■ **Records supplied**:
++++
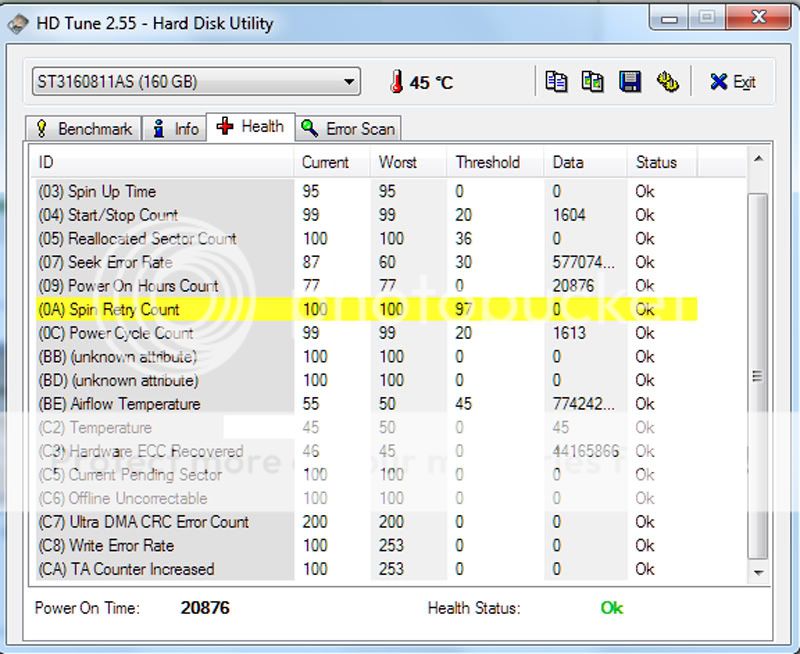Open the Options settings icon

(668, 82)
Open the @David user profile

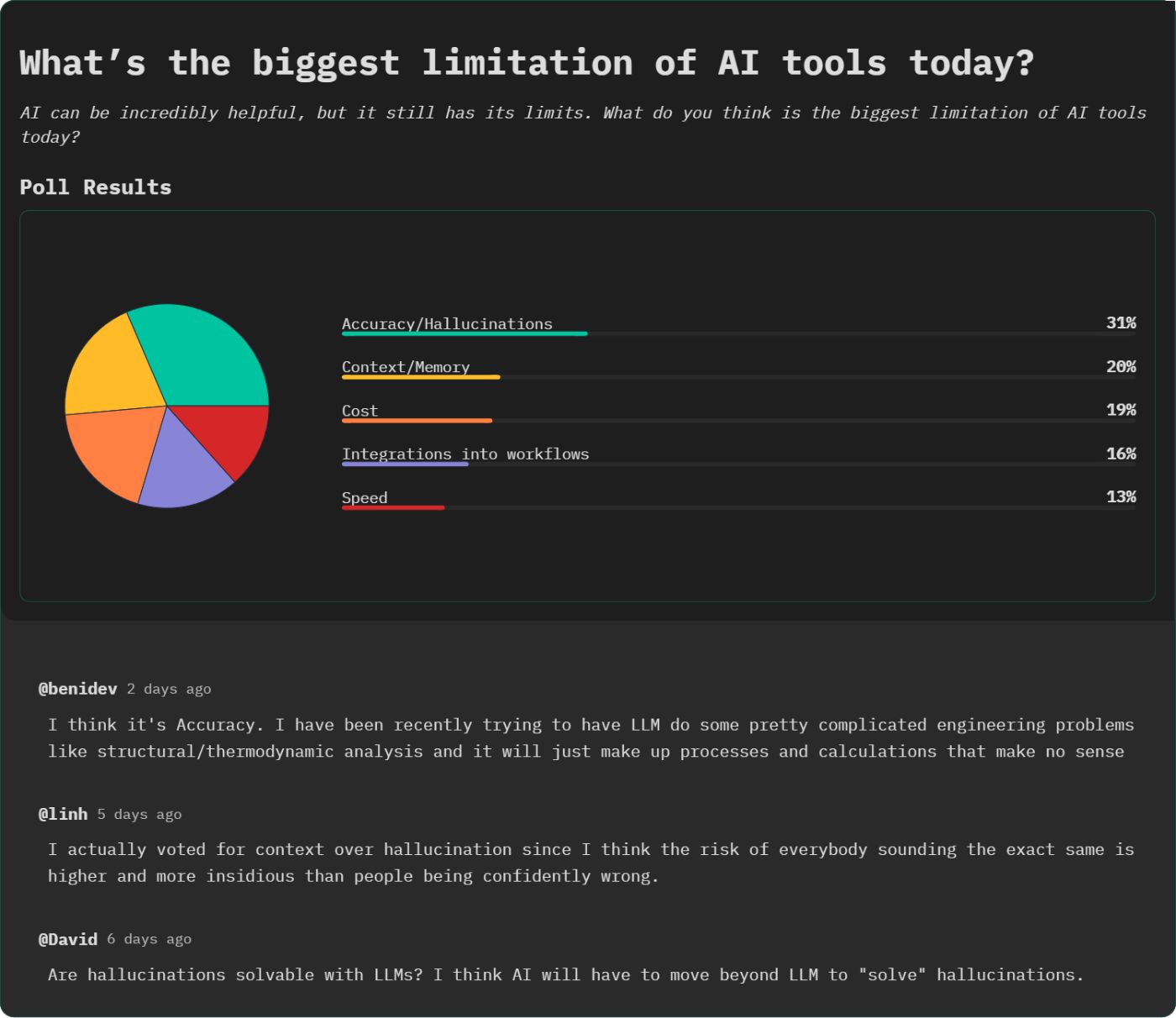[x=68, y=939]
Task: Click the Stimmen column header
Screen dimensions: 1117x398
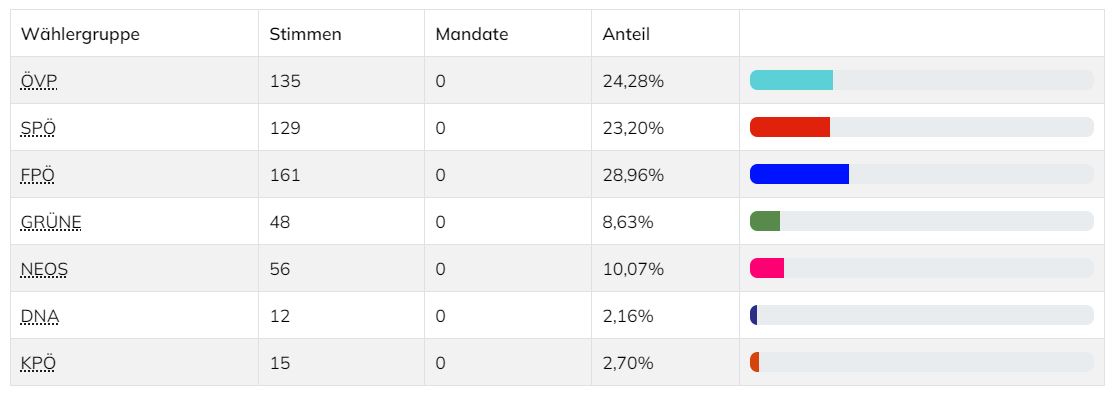Action: pos(306,34)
++++
■ **Task item**:
Transcribe exactly, and only, the lines from the one containing "Open the @David user profile" through the last line of the records above, both included; leave out the pictures.

■ **Written response**:
Open the @David user profile

[x=68, y=939]
Task: Click the Stimmen column header
Screen dimensions: 1117x398
Action: pos(306,34)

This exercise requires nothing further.